Już był w ogródku, już witał się (Lech) z jedną ósmą finału... Zaczęło się przesympatycznie. Zdołali nasi i bramkę strzelić, i prowadzenie długo utrzymać, i nawet przekonująco symulować zachowania wiecznych symulantów, czyli przewracać się w potrzebie z włoskim rozmachem. Dało się zauważyć więcej udanych podań lechitów z pierwszej piłki, niż ich przypada na wszystkie mecze przeciętnej kolejki Ekstraklasy. Ale po przerwie każda z drużyn starała się grać jakby na miarę logotypu widniejącego na koszulkach. Chłopcy Smudy popadli w piwne otumanienie, ich rywale wydobyli się z dna upokorzenia twardą, do bólu konkretną, nieodparcie skuteczną, acz mało wyrafinowaną boiskową robotą. Rozpędzona Dacia łupnęła w barykadę skrzynek Warki i oczywiście ją przebiła.
Zabolało, prawda? Najsprawniejszej bodaj drużynie naszego kraju pomachali na pożegnanie mocno przeciętni ragazzi. Zabolało, nie ma co zaprzeczać. I nerwami szarpnęło zdrowo. Weźmy niefortunnych zmienników. Jedyny Kikut, o jakim teraz umiem myśleć ciepło, jest latarnią morską na wyspie Wolin.

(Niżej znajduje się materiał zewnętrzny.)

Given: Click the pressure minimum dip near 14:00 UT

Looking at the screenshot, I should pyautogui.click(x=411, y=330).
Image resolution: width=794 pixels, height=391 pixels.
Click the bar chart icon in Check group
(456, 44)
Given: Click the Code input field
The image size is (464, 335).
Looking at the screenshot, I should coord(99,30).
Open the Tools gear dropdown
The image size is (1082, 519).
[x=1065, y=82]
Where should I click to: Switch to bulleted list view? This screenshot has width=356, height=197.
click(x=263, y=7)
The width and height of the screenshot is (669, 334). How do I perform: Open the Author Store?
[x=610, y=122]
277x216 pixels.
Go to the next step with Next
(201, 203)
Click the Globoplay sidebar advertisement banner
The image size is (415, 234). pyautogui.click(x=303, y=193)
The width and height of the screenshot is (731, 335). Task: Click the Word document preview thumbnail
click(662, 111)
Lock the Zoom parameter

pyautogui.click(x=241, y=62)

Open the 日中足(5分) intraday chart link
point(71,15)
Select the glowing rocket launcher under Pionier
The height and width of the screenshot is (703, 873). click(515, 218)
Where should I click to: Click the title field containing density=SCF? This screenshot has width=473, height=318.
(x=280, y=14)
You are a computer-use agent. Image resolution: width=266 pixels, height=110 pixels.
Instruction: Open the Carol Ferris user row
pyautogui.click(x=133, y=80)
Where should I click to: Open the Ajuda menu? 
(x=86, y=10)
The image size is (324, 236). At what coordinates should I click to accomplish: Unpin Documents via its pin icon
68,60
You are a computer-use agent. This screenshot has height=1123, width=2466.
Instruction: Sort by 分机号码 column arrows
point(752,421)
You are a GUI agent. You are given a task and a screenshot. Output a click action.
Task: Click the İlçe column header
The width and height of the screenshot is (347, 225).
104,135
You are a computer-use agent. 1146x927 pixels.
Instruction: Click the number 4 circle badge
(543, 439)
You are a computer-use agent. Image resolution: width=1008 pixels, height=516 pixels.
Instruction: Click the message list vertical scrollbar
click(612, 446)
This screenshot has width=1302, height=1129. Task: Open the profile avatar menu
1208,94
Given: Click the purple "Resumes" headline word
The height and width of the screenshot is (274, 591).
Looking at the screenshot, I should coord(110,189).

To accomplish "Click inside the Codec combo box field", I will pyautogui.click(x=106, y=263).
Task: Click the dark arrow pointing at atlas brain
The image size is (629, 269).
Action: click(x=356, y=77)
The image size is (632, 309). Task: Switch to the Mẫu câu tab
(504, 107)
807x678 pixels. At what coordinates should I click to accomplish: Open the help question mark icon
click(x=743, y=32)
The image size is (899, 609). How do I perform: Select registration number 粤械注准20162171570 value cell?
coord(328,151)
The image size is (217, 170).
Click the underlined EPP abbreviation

Jak dziś najwłaściwiej zaadresować pretensje? Do trenera? Do napastnika X czy obrońcy Y? O nie, raczej do wszystkich, którzy w mniej lub bardziej pośredni sposób powodowali i pogłębiali upośledzenie polskiego futbolu. Do ojców założycieli i do wytrwałych amatorów piłkarskiego pokera. Ich jest winą, że jeden raptem Kolejorz musiał u progu piłkarskiej wiosny udźwignąć nadzieje wszystkich polskich kibiców. Nie udźwignął, trudno. Respekt i tak za to, co osiągnął.